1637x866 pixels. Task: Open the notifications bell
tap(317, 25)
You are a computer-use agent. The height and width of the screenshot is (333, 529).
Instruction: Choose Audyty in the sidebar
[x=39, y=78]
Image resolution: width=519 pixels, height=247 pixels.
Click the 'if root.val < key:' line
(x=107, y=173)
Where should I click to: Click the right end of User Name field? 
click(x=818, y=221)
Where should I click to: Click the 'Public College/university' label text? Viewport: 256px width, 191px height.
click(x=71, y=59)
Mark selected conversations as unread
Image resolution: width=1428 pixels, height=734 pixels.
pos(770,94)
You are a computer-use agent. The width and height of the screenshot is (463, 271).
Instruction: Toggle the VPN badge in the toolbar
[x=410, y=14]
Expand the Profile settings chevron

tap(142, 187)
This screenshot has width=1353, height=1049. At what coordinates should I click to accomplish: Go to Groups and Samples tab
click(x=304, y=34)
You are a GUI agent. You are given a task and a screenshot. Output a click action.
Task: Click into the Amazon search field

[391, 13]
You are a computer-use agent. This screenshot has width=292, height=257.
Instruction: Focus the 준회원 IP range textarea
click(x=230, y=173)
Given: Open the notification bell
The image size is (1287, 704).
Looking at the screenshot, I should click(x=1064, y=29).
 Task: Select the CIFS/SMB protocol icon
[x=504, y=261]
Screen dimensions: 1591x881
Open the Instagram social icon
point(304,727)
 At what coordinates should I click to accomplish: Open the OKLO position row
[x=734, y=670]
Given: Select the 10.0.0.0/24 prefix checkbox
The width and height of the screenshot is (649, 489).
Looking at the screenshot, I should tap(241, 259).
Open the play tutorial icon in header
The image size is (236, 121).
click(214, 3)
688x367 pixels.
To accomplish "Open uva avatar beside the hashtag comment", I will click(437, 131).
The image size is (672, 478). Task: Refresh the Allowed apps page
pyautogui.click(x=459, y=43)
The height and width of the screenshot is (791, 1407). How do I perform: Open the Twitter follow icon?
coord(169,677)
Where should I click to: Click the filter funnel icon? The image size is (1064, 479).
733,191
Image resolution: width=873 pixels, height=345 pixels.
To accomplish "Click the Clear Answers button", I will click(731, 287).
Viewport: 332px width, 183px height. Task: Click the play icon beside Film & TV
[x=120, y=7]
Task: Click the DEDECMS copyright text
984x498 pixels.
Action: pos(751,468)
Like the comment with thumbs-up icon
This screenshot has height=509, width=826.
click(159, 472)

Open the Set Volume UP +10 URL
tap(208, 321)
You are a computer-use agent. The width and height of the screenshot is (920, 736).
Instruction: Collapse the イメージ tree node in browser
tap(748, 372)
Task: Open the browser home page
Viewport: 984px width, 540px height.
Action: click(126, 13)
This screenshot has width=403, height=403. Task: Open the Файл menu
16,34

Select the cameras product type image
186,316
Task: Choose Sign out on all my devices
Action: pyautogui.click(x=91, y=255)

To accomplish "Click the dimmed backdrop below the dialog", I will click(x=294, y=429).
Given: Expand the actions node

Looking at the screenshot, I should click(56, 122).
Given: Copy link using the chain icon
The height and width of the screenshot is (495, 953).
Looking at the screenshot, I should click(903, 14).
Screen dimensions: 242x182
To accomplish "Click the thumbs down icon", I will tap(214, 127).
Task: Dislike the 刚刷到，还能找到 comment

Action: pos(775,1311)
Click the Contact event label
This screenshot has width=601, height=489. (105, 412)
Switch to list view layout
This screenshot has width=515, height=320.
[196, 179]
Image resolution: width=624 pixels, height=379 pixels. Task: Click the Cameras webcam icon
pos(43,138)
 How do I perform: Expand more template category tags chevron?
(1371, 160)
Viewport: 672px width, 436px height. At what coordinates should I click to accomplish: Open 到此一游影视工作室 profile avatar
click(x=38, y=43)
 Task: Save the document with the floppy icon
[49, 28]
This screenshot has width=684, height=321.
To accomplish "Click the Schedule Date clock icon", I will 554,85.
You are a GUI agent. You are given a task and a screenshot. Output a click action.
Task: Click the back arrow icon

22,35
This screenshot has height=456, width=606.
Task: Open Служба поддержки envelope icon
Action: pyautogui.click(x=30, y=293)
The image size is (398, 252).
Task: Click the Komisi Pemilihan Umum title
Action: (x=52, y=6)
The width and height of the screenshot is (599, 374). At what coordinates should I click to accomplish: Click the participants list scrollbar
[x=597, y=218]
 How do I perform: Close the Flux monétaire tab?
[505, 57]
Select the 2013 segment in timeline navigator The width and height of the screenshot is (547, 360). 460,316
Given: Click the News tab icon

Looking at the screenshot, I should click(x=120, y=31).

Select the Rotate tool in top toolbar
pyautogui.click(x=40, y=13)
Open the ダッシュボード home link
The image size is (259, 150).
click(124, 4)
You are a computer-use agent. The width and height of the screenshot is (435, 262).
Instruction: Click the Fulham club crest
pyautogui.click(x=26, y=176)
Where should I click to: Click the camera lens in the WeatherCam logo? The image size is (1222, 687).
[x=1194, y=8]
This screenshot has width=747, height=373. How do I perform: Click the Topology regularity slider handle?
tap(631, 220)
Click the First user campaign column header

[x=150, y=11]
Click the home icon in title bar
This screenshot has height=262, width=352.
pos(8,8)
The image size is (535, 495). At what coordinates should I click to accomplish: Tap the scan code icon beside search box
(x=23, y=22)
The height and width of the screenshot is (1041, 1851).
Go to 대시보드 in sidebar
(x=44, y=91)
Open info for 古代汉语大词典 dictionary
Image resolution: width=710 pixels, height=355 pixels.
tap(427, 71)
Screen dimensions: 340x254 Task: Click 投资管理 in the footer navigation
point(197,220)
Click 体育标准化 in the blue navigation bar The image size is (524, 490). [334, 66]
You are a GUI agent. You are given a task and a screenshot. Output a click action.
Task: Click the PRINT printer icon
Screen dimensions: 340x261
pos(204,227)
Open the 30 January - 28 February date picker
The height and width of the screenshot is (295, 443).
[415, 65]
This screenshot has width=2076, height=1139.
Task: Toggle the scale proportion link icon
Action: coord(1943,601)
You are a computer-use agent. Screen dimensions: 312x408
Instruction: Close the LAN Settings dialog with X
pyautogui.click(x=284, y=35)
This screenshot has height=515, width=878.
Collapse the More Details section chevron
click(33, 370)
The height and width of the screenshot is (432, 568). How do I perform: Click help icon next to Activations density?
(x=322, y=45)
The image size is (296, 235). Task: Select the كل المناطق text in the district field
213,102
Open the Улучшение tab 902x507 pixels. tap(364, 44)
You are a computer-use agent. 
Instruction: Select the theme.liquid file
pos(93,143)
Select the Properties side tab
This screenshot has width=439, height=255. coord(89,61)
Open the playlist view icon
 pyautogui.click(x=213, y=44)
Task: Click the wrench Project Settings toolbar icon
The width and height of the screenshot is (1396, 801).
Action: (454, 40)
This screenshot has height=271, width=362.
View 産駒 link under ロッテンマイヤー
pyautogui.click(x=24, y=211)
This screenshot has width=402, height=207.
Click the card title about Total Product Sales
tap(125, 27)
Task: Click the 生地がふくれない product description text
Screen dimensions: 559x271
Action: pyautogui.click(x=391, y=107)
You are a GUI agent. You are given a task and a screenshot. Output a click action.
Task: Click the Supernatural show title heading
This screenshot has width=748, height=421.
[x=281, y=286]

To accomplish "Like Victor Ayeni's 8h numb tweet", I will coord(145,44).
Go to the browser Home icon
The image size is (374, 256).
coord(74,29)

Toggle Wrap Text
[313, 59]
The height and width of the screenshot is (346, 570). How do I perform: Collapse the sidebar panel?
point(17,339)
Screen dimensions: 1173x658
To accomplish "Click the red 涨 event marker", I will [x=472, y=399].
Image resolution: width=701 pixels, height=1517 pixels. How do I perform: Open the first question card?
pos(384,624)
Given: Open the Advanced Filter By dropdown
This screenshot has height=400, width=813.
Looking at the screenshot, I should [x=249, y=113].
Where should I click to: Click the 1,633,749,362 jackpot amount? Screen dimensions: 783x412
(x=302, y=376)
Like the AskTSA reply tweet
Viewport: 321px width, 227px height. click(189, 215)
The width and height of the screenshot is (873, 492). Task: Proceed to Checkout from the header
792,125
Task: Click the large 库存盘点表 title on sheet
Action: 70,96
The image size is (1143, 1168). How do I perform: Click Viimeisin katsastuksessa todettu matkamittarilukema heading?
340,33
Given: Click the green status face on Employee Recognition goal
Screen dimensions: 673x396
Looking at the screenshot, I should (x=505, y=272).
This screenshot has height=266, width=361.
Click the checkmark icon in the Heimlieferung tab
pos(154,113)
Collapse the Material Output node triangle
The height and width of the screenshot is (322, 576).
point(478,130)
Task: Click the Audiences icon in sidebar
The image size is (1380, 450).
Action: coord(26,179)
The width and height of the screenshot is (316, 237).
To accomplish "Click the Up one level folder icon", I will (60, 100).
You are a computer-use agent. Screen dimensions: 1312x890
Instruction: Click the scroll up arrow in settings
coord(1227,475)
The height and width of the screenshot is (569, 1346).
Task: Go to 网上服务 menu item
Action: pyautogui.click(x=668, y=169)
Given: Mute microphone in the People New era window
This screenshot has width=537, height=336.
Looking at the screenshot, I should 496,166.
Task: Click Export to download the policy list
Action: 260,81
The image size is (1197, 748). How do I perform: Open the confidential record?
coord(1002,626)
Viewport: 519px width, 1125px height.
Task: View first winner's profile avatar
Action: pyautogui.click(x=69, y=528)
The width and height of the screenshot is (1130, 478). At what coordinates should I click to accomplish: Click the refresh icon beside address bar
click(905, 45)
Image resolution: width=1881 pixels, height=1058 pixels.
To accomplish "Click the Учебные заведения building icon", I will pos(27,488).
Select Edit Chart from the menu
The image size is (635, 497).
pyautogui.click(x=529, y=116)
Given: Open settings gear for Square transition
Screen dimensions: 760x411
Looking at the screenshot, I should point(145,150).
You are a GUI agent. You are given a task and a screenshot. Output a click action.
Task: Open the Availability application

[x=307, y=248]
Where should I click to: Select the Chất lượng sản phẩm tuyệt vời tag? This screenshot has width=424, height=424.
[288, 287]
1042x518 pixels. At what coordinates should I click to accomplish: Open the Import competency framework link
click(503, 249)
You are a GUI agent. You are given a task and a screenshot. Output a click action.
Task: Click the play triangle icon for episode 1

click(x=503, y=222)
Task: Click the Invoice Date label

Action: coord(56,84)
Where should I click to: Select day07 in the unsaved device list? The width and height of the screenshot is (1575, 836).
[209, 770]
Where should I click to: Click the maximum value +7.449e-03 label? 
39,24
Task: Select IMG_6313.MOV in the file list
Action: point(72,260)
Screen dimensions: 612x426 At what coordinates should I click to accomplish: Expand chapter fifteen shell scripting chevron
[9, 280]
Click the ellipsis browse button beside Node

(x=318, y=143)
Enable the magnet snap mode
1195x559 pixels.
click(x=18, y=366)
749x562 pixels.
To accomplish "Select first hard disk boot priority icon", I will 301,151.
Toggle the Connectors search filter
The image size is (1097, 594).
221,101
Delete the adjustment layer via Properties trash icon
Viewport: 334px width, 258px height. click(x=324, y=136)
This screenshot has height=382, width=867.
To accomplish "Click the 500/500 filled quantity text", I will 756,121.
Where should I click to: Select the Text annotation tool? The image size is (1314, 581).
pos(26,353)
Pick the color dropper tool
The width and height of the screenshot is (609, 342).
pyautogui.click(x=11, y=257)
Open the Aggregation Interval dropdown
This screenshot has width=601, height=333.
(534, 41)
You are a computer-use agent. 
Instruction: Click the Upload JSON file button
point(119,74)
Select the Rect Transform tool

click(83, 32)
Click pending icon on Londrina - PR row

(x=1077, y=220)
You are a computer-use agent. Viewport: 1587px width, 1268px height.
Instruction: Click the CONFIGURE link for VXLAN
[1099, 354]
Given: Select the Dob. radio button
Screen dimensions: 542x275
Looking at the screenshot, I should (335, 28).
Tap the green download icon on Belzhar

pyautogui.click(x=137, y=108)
**********
** Task requirements **
Repeat word for word the entries from the line with "Where should I click to: Click the maximum" to the line with "I will 756,121.", including both of those lines.

** Written solution **
Where should I click to: Click the maximum value +7.449e-03 label? 
39,24
Task: Select IMG_6313.MOV in the file list
Action: point(72,260)
Screen dimensions: 612x426 At what coordinates should I click to accomplish: Expand chapter fifteen shell scripting chevron
[9, 280]
Click the ellipsis browse button beside Node

(x=318, y=143)
Enable the magnet snap mode
1195x559 pixels.
click(x=18, y=366)
749x562 pixels.
To accomplish "Select first hard disk boot priority icon", I will 301,151.
Toggle the Connectors search filter
The image size is (1097, 594).
221,101
Delete the adjustment layer via Properties trash icon
Viewport: 334px width, 258px height. click(x=324, y=136)
This screenshot has height=382, width=867.
To accomplish "Click the 500/500 filled quantity text", I will 756,121.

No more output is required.